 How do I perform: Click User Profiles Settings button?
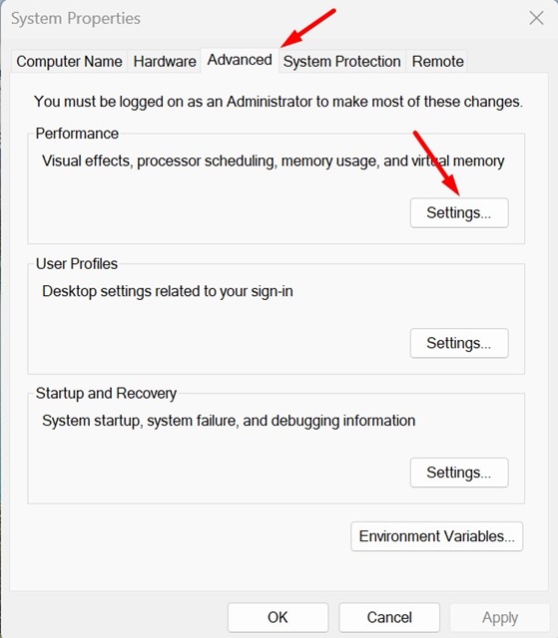pyautogui.click(x=459, y=343)
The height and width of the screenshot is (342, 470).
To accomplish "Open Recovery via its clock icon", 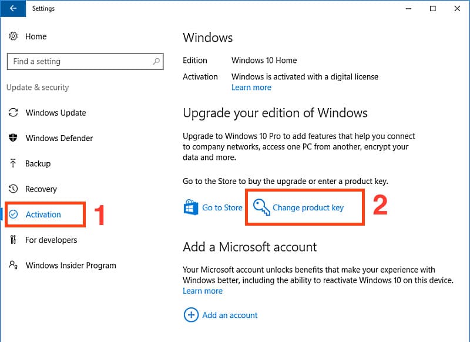I will [14, 189].
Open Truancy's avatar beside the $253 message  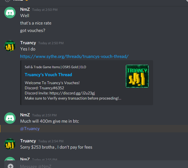coord(10,144)
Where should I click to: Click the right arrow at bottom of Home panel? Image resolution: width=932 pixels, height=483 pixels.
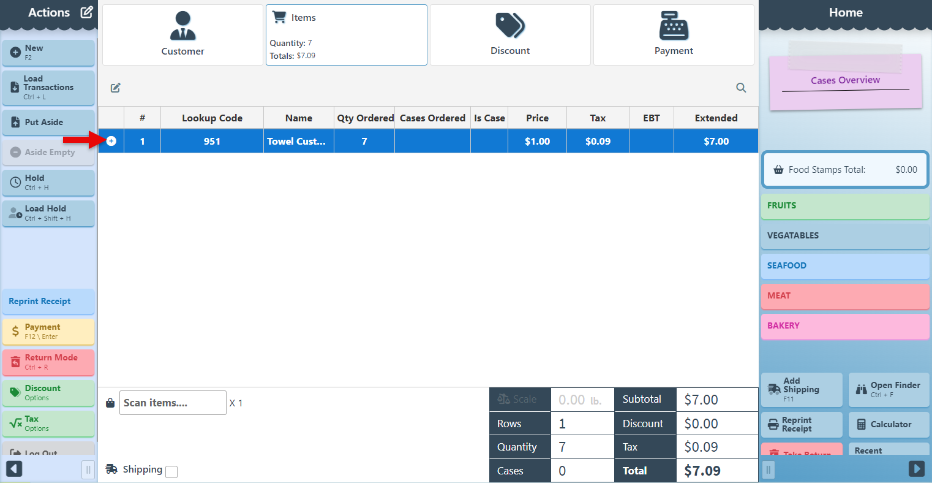point(916,469)
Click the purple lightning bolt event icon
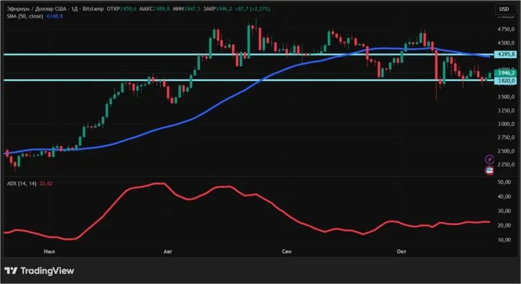This screenshot has height=284, width=521. 490,159
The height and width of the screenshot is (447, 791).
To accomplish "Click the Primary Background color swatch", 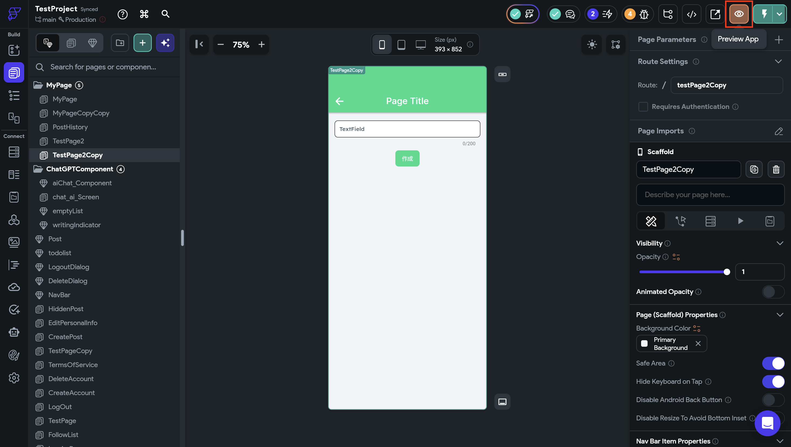I will tap(644, 344).
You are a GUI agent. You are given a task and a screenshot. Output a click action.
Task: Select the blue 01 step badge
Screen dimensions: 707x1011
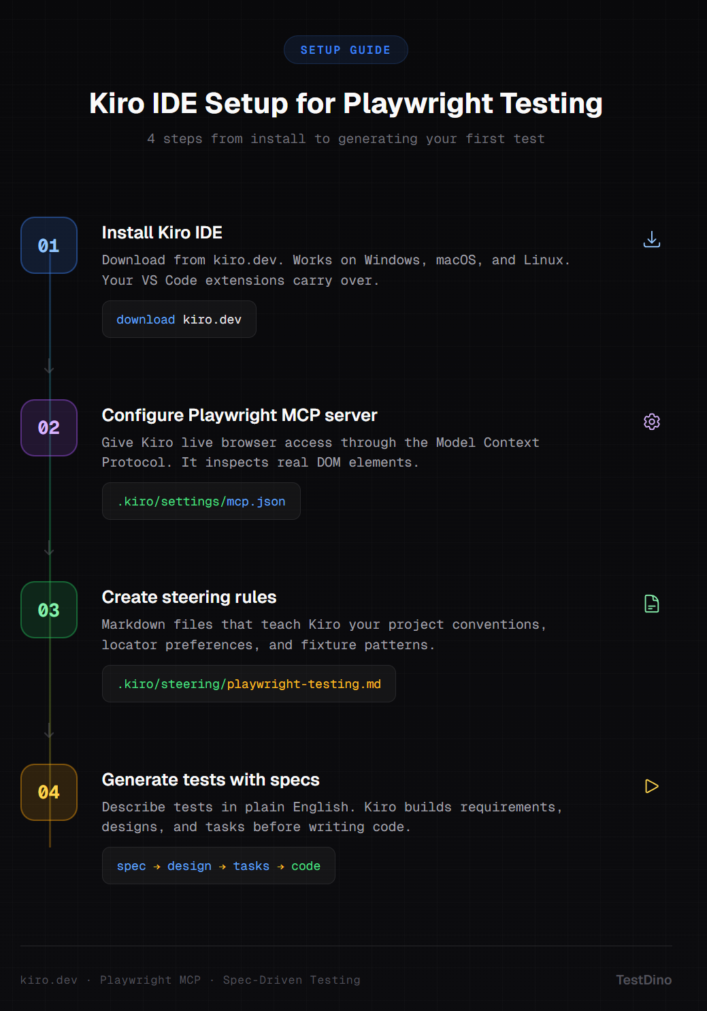49,245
----------------------------------------
** PROBLEM TO SOLVE **
Render the listing lines as a Markdown table with columns "Row" and "Line", starting with the line with "You are a GUI" and going on through the end of the listing, and skip any blank lines. Leave the pictures out of the table.

** SOLUTION **
| Row | Line |
|---|---|
| 1 | You are a GUI agent. You are given a task and a screenshot. Output a click action. |
| 2 | Task: Select the blue 01 step badge |
| 3 | Screen dimensions: 707x1011 |
| 4 | 49,245 |